» **RECORDS FOR THE EXERCISE**:
-- Opening Marker --
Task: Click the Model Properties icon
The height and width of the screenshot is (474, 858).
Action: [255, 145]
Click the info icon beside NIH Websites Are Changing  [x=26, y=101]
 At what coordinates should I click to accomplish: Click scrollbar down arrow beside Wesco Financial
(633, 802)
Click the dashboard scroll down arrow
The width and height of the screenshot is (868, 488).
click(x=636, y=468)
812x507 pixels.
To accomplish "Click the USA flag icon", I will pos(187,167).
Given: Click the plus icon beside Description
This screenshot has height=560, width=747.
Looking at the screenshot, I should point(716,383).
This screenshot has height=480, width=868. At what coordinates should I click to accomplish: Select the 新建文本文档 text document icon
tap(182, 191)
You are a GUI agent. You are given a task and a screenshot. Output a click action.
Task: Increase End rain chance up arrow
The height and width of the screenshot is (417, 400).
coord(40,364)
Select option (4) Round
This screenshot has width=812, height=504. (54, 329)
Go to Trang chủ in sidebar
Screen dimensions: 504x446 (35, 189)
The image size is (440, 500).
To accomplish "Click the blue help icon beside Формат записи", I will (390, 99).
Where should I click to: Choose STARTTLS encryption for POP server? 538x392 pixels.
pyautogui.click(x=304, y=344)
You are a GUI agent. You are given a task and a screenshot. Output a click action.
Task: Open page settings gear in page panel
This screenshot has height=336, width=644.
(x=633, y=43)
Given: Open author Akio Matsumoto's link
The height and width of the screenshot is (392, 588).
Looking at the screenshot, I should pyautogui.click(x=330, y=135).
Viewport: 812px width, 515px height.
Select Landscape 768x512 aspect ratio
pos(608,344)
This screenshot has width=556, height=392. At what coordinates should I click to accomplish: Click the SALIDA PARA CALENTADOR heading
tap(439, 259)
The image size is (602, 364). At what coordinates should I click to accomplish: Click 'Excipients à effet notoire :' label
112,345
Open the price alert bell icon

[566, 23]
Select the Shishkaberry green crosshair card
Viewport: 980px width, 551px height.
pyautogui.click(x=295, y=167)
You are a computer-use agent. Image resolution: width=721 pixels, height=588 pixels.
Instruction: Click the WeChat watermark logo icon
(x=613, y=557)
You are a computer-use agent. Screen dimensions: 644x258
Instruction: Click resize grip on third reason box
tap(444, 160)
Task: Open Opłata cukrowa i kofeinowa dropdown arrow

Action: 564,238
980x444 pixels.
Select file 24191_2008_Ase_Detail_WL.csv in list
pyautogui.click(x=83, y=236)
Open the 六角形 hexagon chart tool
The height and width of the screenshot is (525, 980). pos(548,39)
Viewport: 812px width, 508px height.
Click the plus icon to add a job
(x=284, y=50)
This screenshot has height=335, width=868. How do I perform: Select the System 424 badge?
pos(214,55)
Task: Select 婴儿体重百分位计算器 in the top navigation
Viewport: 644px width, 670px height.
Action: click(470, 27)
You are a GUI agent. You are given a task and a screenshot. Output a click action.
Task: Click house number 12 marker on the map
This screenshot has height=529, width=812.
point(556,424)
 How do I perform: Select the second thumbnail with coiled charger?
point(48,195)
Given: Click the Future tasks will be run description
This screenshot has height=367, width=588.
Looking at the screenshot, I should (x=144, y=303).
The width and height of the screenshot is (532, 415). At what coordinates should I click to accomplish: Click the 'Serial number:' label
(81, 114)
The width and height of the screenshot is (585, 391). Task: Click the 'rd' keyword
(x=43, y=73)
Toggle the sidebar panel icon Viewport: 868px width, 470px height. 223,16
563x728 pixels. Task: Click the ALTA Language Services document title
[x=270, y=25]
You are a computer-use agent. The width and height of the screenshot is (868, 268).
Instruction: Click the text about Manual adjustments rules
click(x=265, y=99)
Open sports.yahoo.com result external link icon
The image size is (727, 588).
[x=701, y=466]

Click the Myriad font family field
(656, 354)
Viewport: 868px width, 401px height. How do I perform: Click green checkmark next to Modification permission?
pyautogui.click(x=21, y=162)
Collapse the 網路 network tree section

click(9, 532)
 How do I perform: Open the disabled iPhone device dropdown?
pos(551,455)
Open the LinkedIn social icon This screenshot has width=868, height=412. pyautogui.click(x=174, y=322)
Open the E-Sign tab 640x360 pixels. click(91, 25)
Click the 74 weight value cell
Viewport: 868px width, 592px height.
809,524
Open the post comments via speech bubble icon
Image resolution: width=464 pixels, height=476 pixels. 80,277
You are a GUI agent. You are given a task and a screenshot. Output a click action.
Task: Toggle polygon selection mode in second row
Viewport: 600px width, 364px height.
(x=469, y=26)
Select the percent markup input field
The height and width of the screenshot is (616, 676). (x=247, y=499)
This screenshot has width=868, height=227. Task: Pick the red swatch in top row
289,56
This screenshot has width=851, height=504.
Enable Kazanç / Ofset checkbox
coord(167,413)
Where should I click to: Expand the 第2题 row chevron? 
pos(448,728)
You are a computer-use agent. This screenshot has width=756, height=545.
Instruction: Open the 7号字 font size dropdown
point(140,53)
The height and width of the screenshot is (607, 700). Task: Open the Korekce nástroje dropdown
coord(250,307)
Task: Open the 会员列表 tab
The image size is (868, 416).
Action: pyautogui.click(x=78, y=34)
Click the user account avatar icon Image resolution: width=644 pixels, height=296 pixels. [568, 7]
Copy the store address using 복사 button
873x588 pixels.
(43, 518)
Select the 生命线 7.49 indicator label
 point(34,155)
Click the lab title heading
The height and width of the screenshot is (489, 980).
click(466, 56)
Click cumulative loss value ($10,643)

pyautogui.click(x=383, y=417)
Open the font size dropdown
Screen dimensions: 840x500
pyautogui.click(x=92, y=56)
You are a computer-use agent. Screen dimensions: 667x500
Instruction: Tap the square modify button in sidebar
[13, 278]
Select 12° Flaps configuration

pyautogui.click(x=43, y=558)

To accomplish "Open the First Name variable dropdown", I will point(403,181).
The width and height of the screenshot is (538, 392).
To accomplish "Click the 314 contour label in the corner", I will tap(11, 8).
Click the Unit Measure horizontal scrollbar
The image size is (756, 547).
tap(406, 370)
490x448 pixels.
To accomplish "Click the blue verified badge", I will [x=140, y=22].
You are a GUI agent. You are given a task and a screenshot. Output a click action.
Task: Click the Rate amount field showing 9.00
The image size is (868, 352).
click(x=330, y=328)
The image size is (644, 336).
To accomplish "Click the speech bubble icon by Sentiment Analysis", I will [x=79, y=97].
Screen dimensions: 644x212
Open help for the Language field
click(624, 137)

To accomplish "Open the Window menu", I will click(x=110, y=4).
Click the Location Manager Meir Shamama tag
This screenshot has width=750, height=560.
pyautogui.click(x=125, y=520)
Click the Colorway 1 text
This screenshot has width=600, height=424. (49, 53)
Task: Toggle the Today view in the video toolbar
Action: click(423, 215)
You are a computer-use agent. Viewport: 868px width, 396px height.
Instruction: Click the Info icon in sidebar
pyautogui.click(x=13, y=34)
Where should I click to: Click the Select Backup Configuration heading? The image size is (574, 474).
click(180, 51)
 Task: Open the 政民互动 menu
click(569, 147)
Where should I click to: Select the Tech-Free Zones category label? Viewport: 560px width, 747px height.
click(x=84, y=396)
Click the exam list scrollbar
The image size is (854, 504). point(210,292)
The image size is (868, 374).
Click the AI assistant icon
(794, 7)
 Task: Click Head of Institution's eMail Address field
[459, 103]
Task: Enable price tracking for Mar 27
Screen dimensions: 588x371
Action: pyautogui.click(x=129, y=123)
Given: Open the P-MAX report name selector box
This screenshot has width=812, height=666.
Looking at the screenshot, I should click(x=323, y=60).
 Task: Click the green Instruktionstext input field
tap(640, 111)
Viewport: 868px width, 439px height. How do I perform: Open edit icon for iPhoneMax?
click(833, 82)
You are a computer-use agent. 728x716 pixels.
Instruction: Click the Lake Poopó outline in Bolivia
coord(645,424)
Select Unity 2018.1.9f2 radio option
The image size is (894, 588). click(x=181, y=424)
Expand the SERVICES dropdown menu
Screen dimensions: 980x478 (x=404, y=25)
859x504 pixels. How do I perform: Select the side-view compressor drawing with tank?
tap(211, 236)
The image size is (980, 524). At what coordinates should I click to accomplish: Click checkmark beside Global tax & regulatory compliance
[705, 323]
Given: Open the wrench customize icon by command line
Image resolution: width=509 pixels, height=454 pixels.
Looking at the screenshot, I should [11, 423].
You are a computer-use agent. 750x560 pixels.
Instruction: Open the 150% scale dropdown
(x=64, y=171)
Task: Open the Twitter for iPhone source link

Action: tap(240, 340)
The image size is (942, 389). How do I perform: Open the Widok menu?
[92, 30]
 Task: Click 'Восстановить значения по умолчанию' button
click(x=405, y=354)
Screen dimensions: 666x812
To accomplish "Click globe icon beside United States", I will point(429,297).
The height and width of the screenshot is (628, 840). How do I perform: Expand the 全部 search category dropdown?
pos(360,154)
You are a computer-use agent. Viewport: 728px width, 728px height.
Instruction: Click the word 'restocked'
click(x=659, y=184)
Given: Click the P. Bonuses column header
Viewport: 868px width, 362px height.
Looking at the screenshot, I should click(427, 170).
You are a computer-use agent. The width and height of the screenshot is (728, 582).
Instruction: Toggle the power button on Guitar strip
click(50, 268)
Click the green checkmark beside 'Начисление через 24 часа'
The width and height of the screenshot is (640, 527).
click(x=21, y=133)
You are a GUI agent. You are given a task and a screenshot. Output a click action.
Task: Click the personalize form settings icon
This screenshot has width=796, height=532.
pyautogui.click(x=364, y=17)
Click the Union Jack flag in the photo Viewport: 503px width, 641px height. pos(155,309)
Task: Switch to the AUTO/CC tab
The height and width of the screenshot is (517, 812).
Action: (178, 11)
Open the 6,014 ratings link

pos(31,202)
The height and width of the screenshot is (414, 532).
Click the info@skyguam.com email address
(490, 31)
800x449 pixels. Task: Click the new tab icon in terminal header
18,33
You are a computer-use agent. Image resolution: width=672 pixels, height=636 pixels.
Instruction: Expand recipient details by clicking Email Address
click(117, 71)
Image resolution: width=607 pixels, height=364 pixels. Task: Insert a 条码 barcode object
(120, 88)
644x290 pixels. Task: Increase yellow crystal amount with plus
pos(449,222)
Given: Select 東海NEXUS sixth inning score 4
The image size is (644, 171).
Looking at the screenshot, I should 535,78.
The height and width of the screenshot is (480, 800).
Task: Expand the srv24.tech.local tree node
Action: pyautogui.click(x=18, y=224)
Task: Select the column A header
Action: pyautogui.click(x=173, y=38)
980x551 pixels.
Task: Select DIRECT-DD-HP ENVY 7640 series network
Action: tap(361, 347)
-- Closing Marker --
What is wanted is an exact repeat of the lines from the one with "You are a computer-use agent. Image resolution: width=672" through the last line of the listing above, and no other text.

» **OUTPUT OF THE TASK**:
You are a computer-use agent. Image resolution: width=672 pixels, height=636 pixels.
Instruction: Expand recipient details by clicking Email Address
click(117, 71)
Image resolution: width=607 pixels, height=364 pixels. Task: Insert a 条码 barcode object
(120, 88)
644x290 pixels. Task: Increase yellow crystal amount with plus
pos(449,222)
Given: Select 東海NEXUS sixth inning score 4
The image size is (644, 171).
Looking at the screenshot, I should 535,78.
The height and width of the screenshot is (480, 800).
Task: Expand the srv24.tech.local tree node
Action: pyautogui.click(x=18, y=224)
Task: Select the column A header
Action: pyautogui.click(x=173, y=38)
980x551 pixels.
Task: Select DIRECT-DD-HP ENVY 7640 series network
Action: tap(361, 347)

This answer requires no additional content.